-- BEGIN Record excerpts --

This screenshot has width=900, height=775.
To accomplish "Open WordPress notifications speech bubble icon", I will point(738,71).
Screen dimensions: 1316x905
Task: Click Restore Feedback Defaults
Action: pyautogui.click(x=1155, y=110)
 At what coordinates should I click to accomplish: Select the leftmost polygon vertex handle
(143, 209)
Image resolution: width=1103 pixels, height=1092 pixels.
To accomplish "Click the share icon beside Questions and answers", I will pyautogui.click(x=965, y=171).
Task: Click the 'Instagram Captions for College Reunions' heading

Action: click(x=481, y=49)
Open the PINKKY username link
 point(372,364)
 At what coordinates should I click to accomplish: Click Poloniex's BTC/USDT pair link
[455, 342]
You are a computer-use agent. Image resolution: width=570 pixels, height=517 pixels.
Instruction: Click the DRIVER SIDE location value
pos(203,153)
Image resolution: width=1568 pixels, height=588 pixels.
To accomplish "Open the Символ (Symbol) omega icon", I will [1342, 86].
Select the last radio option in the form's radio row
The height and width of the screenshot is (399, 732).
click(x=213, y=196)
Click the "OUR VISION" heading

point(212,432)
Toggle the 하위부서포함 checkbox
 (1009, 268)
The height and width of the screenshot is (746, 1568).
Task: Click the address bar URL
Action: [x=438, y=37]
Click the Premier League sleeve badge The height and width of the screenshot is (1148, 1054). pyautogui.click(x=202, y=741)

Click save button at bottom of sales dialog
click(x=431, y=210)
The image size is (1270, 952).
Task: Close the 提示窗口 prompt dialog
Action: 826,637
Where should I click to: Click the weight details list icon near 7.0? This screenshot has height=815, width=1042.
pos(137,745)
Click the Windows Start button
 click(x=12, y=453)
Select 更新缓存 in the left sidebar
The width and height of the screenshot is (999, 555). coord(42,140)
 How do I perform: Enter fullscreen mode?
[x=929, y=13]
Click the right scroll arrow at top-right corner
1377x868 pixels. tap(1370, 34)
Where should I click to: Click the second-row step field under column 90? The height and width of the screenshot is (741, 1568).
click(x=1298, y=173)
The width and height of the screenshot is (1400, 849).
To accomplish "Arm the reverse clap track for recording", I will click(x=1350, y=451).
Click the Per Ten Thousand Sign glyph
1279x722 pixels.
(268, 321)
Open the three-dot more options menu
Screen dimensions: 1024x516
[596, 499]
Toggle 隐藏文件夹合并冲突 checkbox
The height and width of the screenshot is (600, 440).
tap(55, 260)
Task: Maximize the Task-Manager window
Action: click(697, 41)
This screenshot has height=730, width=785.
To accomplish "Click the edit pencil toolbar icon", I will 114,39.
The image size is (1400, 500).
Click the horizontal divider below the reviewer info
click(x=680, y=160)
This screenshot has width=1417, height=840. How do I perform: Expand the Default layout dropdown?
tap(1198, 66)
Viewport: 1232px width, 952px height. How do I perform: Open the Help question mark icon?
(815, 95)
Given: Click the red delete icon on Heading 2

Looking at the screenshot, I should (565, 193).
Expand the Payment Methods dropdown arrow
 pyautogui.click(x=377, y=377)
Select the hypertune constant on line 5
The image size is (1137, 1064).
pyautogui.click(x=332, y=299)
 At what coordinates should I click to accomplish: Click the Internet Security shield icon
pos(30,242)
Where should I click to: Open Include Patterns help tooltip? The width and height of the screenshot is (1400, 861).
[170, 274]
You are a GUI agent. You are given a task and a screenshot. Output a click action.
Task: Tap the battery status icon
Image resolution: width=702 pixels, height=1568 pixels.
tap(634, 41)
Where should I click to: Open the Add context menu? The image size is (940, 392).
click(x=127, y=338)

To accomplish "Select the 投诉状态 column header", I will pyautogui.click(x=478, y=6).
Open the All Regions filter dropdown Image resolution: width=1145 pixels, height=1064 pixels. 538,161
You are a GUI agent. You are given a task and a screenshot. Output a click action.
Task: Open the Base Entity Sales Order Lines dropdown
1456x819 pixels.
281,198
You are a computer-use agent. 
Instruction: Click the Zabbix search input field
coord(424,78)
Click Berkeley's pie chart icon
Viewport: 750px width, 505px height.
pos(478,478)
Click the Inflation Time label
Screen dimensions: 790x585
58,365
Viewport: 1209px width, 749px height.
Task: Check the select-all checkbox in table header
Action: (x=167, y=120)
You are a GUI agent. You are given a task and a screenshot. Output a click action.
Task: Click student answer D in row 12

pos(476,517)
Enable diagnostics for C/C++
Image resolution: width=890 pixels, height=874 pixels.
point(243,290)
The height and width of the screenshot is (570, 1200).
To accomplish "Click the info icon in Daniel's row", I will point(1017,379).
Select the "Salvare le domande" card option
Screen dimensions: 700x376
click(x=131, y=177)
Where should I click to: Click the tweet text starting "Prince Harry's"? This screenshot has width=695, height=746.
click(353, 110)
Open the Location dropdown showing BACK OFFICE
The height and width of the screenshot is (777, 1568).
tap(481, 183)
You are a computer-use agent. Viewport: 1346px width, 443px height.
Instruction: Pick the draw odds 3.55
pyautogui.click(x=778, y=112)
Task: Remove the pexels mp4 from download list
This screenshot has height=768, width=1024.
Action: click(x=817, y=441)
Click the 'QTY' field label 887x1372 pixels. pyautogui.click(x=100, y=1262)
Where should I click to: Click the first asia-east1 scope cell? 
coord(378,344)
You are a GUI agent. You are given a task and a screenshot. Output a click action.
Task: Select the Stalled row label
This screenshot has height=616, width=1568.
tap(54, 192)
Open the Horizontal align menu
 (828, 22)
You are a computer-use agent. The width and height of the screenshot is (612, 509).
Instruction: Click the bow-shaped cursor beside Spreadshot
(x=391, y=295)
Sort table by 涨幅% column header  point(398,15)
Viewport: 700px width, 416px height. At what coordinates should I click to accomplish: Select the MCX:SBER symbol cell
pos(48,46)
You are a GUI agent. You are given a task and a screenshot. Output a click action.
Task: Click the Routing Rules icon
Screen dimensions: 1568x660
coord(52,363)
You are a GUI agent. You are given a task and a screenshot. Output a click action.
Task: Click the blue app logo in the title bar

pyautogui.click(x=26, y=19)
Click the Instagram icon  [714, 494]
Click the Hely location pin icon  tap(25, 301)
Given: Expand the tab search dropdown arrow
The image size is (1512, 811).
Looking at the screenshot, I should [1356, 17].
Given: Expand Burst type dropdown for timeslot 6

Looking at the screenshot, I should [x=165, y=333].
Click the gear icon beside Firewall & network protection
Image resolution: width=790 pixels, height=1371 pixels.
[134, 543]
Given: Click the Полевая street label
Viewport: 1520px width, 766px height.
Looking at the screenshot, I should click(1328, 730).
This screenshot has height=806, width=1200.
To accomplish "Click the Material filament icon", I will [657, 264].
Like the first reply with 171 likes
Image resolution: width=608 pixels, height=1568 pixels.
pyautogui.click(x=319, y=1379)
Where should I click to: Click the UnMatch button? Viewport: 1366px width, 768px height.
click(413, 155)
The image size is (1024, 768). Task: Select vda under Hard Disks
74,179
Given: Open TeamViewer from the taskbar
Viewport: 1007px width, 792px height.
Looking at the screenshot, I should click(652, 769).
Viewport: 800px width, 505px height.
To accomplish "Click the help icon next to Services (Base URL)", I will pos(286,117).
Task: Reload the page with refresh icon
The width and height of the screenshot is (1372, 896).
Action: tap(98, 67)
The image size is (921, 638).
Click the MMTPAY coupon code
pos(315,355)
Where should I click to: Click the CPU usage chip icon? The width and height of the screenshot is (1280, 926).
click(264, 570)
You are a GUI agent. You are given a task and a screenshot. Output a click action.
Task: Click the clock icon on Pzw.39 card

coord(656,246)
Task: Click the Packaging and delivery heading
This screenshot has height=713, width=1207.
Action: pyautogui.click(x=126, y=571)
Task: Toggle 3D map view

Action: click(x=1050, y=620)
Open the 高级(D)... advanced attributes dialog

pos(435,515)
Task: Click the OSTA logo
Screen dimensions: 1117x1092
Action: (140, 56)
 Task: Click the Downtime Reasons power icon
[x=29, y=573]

-- END Record excerpts --

Work to do
Copy the material above verbatim, starting at the line containing "Where should I click to: Open Include" and ending at the line containing "point(243,290)", both included.

Response for this exercise
Where should I click to: Open Include Patterns help tooltip? The width and height of the screenshot is (1400, 861).
[170, 274]
You are a GUI agent. You are given a task and a screenshot. Output a click action.
Task: Tap the battery status icon
Image resolution: width=702 pixels, height=1568 pixels.
tap(634, 41)
Where should I click to: Open the Add context menu? The image size is (940, 392).
click(x=127, y=338)

To accomplish "Select the 投诉状态 column header", I will pyautogui.click(x=478, y=6).
Open the All Regions filter dropdown Image resolution: width=1145 pixels, height=1064 pixels. 538,161
You are a GUI agent. You are given a task and a screenshot. Output a click action.
Task: Open the Base Entity Sales Order Lines dropdown
1456x819 pixels.
281,198
You are a computer-use agent. 
Instruction: Click the Zabbix search input field
coord(424,78)
Click Berkeley's pie chart icon
Viewport: 750px width, 505px height.
pos(478,478)
Click the Inflation Time label
Screen dimensions: 790x585
58,365
Viewport: 1209px width, 749px height.
Task: Check the select-all checkbox in table header
Action: (x=167, y=120)
You are a GUI agent. You are given a task and a screenshot. Output a click action.
Task: Click student answer D in row 12

pos(476,517)
Enable diagnostics for C/C++
Image resolution: width=890 pixels, height=874 pixels.
point(243,290)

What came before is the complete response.